Startup problems could be:
loading in the ActiveRecord and ActiveSupport libraries (although I
guess in your case they are already loaded)
slowness establishing a connection to your database, such as lack of
reverse DNS (e.g. server accepts connection, tries to resolve your IP
into a name for logging purposes, times out, continues)

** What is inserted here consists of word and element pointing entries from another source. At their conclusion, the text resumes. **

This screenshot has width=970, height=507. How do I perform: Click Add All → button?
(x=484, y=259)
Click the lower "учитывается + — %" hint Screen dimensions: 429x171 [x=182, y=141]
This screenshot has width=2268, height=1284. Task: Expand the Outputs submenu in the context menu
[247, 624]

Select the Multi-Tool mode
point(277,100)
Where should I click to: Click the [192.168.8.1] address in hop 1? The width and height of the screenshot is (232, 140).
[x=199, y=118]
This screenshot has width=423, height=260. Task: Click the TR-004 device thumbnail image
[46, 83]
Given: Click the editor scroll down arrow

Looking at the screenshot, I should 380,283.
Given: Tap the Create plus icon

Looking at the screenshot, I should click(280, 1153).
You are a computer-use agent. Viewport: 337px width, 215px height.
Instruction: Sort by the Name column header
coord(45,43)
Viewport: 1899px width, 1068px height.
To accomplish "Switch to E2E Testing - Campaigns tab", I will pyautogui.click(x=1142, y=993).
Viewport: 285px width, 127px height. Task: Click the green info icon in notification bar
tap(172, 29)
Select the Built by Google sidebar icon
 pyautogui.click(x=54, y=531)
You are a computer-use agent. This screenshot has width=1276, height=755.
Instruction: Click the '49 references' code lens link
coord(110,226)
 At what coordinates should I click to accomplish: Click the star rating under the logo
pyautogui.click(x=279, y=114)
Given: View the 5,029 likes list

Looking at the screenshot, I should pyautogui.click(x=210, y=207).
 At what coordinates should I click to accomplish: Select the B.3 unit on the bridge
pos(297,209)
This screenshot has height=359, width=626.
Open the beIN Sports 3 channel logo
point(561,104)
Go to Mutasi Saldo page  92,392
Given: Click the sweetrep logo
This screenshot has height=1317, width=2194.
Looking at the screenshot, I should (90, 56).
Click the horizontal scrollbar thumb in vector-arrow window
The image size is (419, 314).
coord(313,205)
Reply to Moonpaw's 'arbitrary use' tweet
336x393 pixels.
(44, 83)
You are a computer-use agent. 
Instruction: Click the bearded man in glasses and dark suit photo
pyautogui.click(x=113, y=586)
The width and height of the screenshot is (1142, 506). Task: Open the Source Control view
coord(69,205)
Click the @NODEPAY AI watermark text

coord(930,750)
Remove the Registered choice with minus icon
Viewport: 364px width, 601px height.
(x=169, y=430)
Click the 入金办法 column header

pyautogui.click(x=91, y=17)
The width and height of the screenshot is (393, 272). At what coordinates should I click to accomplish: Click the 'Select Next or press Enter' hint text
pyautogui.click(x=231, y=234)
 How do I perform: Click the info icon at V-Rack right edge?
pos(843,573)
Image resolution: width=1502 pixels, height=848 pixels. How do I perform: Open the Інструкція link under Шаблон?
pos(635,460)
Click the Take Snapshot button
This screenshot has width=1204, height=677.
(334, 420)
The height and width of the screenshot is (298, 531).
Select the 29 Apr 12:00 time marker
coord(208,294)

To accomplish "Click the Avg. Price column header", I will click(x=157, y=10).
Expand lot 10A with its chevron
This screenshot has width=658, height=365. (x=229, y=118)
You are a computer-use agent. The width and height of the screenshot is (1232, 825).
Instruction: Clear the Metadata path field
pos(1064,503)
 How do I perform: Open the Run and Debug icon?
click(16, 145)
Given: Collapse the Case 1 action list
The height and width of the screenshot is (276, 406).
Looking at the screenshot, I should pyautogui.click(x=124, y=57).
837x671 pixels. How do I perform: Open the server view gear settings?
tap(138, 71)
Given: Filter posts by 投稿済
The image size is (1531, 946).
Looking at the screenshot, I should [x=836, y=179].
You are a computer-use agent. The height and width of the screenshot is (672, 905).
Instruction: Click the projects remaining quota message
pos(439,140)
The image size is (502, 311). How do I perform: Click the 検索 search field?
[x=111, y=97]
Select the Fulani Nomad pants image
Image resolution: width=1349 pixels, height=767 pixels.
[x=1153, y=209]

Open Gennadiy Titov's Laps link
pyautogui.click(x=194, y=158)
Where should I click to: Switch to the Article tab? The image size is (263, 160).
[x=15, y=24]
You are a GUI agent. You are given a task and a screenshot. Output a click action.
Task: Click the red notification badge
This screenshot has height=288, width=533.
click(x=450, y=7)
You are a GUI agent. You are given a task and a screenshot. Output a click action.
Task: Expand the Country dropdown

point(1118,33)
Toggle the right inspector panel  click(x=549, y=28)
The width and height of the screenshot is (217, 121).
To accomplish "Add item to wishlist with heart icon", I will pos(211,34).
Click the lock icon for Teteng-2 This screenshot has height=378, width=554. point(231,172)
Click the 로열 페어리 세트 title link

If it’s the latter problem, on the server try adding your client’s IP
address and name into /etc/hosts
I think this must be something I don’t understand about activerecord
itself.
Detailled questions specific to ActiveRecord would be best asked on a
Rails mailing list, since AR is a component of Rails.
Thanks for the reply
Unfortunately, in response to your first question:
–The entries were saved sequentially, time varies slightly (usually 6
to 9 seconds), but is always extremely high.
And to the second
– mysql server is localhost, though I don’t know if that precludes it
from trying to log my IP. However, the fact that calling the
ActiveRecord::Base.connection.execute command correctly runs so fast
probably means its not connection issues (I think, I could definitely be
wrong about that, I have not perused the activerecord code to address
this specific issue).
As for posting in rails, will do, I think your right. Wasn’t sure where
to post this one since its not rails, but it is issues with a rails
library in a plain ruby app.
I recommend to simply profile your code. First extract a very short
snippet of code that reproduces the problem. The lesser lines the
better. Then run it with ruby-prof. You will clearly see where
ActiveRecord::Base#save spends so much time.
Greetings,
Wojtek
ruby-prof is amazing. Thank you for making me aware of its existence,
how I had never managed to google “ruby profiling” I will never
understand, but my life is better now.
Unfortunately there was a number of functions slowing things down, the
solution I ended up using was switching to DataMapper. Its now going
very fast
I recommend to simply profile your code. First extract a very short
snippet of code that reproduces the problem. The lesser lines the
better. Then run it with ruby-prof. You will clearly see where
ActiveRecord::Base#save spends so much time.